WHAT IS REQUIRED -> From the passage on Paul's travels, write out word for word the part starting with "This ancient promise" and going on through "x 57 centimeters.".

PASSAGE ->
This ancient promise has become an empirical reality in Jesus, "the son of Abraham" (Matthew 1:1). Luke's book of Acts for this week begins in the holy city of Jerusalem, expands geographically with Paul's three "missionary journeys," and ends in the imperial city of Rome. Under house arrest there, Paul's last recorded prayer before his martyrdom was for "all nations" (Romans 16:26).

The historian Garry Wills once described Paul as a "heroic traveler" who logged more than 10,000 miles spreading the good news of God's love for all the world. For Paul, God wasn't the God of Jews alone. In Ephesians, he makes a clever play on words to say that God is the father of "every family in heaven and on earth," the patera of every patria  — the "father from whom every family derives its name."

 The world map from the Saint-Sever Beatus manuscript, 11th century. The map measures 37 x 57 centimeters.

RECORDED INFORMATION ->
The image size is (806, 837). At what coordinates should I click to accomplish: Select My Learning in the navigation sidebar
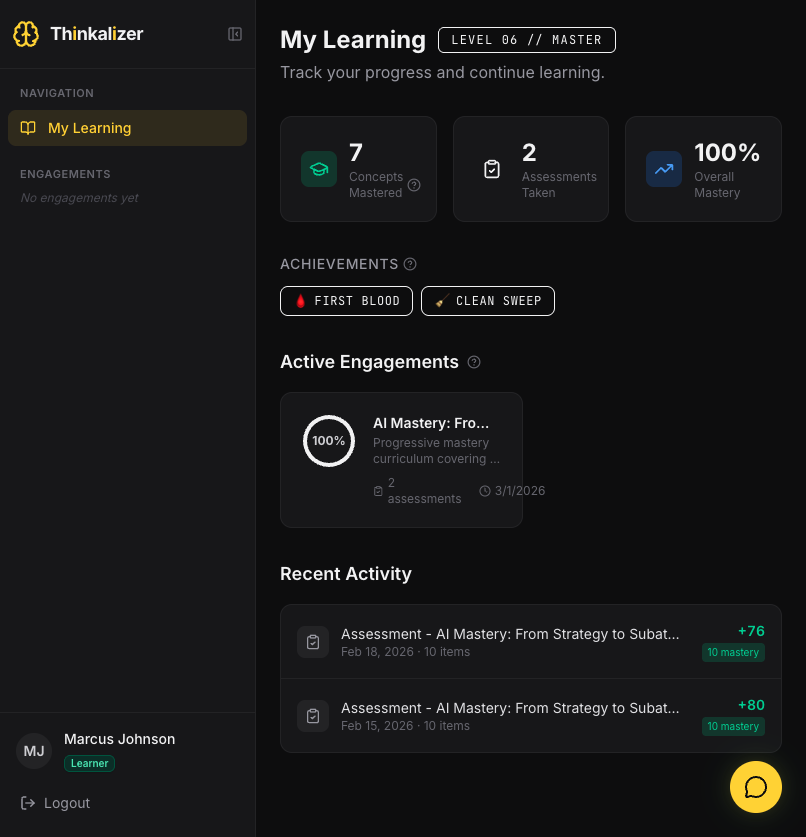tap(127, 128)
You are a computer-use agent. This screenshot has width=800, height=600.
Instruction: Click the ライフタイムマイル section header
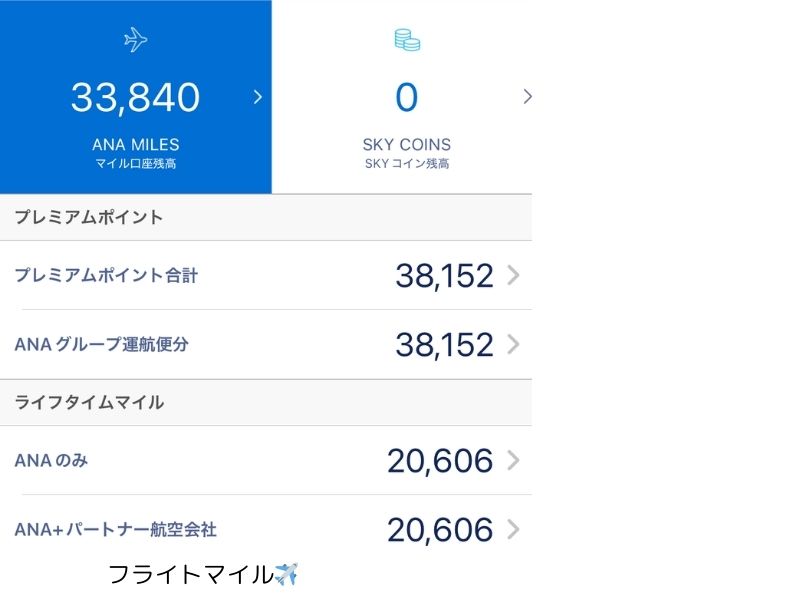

WRITTEN REPLY ->
This ancient promise has become an empirical reality in Jesus, "the son of Abraham" (Matthew 1:1). Luke's book of Acts for this week begins in the holy city of Jerusalem, expands geographically with Paul's three "missionary journeys," and ends in the imperial city of Rome. Under house arrest there, Paul's last recorded prayer before his martyrdom was for "all nations" (Romans 16:26).

The historian Garry Wills once described Paul as a "heroic traveler" who logged more than 10,000 miles spreading the good news of God's love for all the world. For Paul, God wasn't the God of Jews alone. In Ephesians, he makes a clever play on words to say that God is the father of "every family in heaven and on earth," the patera of every patria  — the "father from whom every family derives its name."

 The world map from the Saint-Sever Beatus manuscript, 11th century. The map measures 37 x 57 centimeters.